Maybe so, but even if our beetle could "only" lift a total of, say, 1000lbs over it's head, that's still a *lot* of strength in a very small package.
Make a beetle too large and it won't be able to raise anything over its head. Or at all.
There's no size you could make a beetle such that it would be able to lift that much weight. They just don't work at such sizes. You might be able to find some beetle size that makes it able to lift a few pounds or something, if you're really lucky, but that's probably it, and it would be a very inefficient size for a beetle and probably wouldn't be able to survive most of the time.

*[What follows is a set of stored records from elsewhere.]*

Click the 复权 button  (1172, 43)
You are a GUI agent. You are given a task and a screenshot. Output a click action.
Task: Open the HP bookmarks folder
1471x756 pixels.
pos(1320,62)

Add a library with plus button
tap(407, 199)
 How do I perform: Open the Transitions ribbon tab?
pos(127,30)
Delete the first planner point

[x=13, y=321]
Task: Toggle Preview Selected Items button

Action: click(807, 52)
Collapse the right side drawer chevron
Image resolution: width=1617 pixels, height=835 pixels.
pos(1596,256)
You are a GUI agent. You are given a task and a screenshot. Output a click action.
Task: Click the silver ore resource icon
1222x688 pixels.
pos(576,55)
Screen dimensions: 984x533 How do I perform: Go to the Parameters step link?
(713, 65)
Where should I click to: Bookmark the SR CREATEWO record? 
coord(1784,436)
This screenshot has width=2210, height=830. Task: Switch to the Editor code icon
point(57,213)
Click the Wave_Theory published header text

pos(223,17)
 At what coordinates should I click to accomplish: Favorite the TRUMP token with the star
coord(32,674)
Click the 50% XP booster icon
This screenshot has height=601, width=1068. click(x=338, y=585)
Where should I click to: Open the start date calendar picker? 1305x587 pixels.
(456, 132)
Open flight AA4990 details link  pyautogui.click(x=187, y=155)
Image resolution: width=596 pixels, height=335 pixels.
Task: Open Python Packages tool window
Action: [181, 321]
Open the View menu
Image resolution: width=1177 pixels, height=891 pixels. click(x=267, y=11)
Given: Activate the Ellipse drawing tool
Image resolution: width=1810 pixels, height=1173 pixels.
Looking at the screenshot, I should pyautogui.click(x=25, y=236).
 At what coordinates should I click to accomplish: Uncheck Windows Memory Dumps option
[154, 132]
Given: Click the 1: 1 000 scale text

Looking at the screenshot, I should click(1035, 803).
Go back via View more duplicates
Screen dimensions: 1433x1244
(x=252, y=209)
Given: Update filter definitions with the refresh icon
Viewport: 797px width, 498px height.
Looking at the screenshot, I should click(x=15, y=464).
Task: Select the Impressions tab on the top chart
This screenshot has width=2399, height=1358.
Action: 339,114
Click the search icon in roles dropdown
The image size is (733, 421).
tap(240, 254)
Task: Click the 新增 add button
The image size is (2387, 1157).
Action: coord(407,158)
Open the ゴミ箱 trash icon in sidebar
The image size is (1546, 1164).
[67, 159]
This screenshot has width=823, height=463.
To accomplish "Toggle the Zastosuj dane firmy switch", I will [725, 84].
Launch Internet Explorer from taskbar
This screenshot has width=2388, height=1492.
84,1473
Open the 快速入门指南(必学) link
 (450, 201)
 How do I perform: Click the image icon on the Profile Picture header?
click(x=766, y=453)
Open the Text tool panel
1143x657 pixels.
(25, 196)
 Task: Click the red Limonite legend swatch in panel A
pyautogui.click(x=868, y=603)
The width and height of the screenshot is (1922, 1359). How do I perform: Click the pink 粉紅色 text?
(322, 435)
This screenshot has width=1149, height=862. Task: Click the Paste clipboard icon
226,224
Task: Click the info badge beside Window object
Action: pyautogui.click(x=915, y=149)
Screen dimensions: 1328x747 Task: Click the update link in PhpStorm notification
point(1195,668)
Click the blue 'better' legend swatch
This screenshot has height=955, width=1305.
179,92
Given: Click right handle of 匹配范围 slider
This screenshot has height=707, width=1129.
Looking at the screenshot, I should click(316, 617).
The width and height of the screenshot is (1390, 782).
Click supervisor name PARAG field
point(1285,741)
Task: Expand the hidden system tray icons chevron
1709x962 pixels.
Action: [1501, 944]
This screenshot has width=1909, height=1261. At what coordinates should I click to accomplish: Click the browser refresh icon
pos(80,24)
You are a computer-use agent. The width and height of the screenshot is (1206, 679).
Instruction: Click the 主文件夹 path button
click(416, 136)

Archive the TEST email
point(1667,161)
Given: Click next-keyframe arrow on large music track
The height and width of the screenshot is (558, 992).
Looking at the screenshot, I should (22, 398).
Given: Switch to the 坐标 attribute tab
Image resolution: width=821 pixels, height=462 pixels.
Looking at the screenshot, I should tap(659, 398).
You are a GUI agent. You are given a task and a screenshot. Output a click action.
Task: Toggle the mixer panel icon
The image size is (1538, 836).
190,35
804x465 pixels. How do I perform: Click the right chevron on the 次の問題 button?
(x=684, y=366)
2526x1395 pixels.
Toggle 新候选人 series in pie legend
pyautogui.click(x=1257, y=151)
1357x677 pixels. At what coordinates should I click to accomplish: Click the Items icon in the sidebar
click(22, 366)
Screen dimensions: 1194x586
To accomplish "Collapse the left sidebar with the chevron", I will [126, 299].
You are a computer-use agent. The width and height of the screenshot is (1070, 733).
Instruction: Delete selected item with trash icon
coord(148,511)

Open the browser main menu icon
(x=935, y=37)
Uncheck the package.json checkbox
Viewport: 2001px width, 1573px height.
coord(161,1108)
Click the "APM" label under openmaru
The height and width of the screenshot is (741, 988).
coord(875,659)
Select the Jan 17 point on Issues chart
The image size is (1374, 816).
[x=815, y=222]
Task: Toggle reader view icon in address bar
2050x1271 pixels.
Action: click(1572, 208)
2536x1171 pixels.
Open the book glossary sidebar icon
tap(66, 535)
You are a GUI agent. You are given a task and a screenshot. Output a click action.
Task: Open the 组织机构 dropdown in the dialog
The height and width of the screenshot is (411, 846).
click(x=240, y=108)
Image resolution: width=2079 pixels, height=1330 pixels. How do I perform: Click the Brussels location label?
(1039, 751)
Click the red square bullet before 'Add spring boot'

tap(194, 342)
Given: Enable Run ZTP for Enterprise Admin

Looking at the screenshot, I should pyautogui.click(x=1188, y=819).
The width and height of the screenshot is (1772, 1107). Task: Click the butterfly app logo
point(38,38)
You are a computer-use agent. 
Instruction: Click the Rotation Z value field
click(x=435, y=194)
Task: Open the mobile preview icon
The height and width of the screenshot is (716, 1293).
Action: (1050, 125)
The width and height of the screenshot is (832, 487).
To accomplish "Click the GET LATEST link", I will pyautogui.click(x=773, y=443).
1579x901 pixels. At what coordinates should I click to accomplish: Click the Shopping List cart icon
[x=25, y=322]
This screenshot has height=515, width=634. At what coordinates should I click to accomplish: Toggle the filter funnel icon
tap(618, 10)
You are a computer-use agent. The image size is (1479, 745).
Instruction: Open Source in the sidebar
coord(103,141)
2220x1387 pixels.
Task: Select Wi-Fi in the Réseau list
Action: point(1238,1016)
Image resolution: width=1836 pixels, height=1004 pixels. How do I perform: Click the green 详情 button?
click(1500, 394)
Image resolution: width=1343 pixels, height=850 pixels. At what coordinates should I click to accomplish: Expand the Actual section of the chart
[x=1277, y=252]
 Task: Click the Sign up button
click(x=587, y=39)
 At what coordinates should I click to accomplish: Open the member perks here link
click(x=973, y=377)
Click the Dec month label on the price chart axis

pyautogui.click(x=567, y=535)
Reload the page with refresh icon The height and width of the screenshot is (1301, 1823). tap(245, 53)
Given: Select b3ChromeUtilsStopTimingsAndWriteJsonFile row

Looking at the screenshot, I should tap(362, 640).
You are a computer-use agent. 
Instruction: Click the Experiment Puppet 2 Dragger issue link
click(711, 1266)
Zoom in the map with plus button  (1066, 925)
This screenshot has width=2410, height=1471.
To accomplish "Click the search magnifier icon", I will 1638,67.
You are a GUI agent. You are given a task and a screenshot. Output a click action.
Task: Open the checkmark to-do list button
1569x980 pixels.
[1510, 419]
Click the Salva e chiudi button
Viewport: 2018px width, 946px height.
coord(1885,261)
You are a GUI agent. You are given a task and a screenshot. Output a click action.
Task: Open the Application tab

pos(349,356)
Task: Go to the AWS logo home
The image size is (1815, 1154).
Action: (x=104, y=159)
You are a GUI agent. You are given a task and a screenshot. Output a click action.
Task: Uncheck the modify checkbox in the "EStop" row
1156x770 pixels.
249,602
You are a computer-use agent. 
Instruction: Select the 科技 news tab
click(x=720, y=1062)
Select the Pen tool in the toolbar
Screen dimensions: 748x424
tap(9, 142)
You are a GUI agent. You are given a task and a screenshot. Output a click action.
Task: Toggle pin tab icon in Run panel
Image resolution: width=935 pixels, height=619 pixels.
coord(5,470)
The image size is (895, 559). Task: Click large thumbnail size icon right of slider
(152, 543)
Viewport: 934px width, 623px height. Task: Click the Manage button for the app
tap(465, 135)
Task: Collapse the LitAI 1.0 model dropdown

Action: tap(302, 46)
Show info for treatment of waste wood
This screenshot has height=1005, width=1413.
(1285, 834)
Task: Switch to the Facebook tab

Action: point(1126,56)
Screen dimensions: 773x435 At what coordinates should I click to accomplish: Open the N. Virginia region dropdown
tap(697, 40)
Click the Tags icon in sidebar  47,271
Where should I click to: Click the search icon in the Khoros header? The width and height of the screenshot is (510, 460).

There actually used to be insects a foot and a half long (Meganeura), and other arthropods that got up to 8 feet in length (sea scorpions), in prehistoric times, and there's even an insect living today--the Malaysian Giant Walking Stick--that gets up to 13 inches long, so it's doubtful that a foot long beetle--less than twice the size of the largest known living beetle on Earth (at 6.5 inches), would be all that inefficient, if conditions existed for it to thrive (higher oxygen/temperature levels, etc).
Again, you're talking about the single strongest creature, by weight, living on the planet today. If you make it weigh a single pound (the goliath beetle weighs in at roughly 1.5-2 oz), and only make it 2/3rds as strong, by bodyweight, as some other living beetles, it would still be able to lift 500 lbs over it's head. Even if it can only drag 500 lbs, in a cart, it would still be very useful.
Ofcourse, DF being a fantasy universe, I think it's fairly safe to say that the case has atleast been made that it's not so far-fetched a critter that it can't exist side by side ettins, cyclopes, undead unicorns, and dwarfs.